The Brazilian Highlands or Brazilian Plateau () is an extensive geographical region covering most of the eastern, southern and central portions of Brazil, in all some 4,500,000 km2 (1,930,511 sq mi) or approximately half of the country's land area. The vast majority of Brazil's population (190,755,799; 2010 census) lives in the highlands or on the narrow coastal region immediately adjacent to it.

Ancient basaltic lava flows gave birth to much of the region. However, the time of dramatic geophysical activity is long past, as there is now no seismic or volcanic activity. Erosion has also played a large part in shaping the Highlands, forming extensive sedimentary deposits and wearing down the mountains.

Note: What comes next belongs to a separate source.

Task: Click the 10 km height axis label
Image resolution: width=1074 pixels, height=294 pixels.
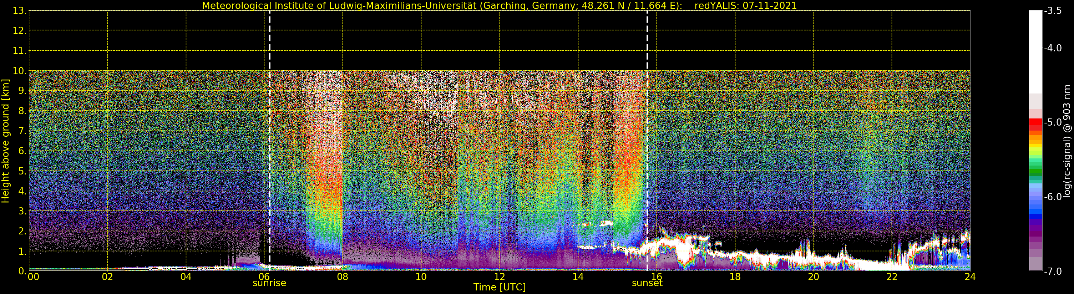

The Brazilian Highlands are recognized for its great diversity: within the region there are several different biomes, vastly different climatic conditions, many types of soil, and thousands of animal and plant species.

Major divisions

Due to its size and diversity, the Brazilian Highlands is usually divided into three main areas:

Atlantic Plateau, extending all along the eastern coast of Brazil, and including several mountain ranges. It was once almost completely covered by the Atlantic Rainforest, one of the richest areas of biodiversity in the world, of which only 7.3% remains.
Southern Plateau, advancing inland in the southern and southern-central portions of the country. Sedimentary rocks covered partially by basaltic lava spills that form the fertile ground known as "purple land". Large portions of this region were also covered by the Atlantic Rainforest, while araucaria highland forest and cerrado grasslands took up much of the rest.
Central Plateau, occupying the central portions of Brazil, with sedimentary and crystalline formations. Approximately 85% was once covered by cerrado vegetation, of which only a small portion remains intact.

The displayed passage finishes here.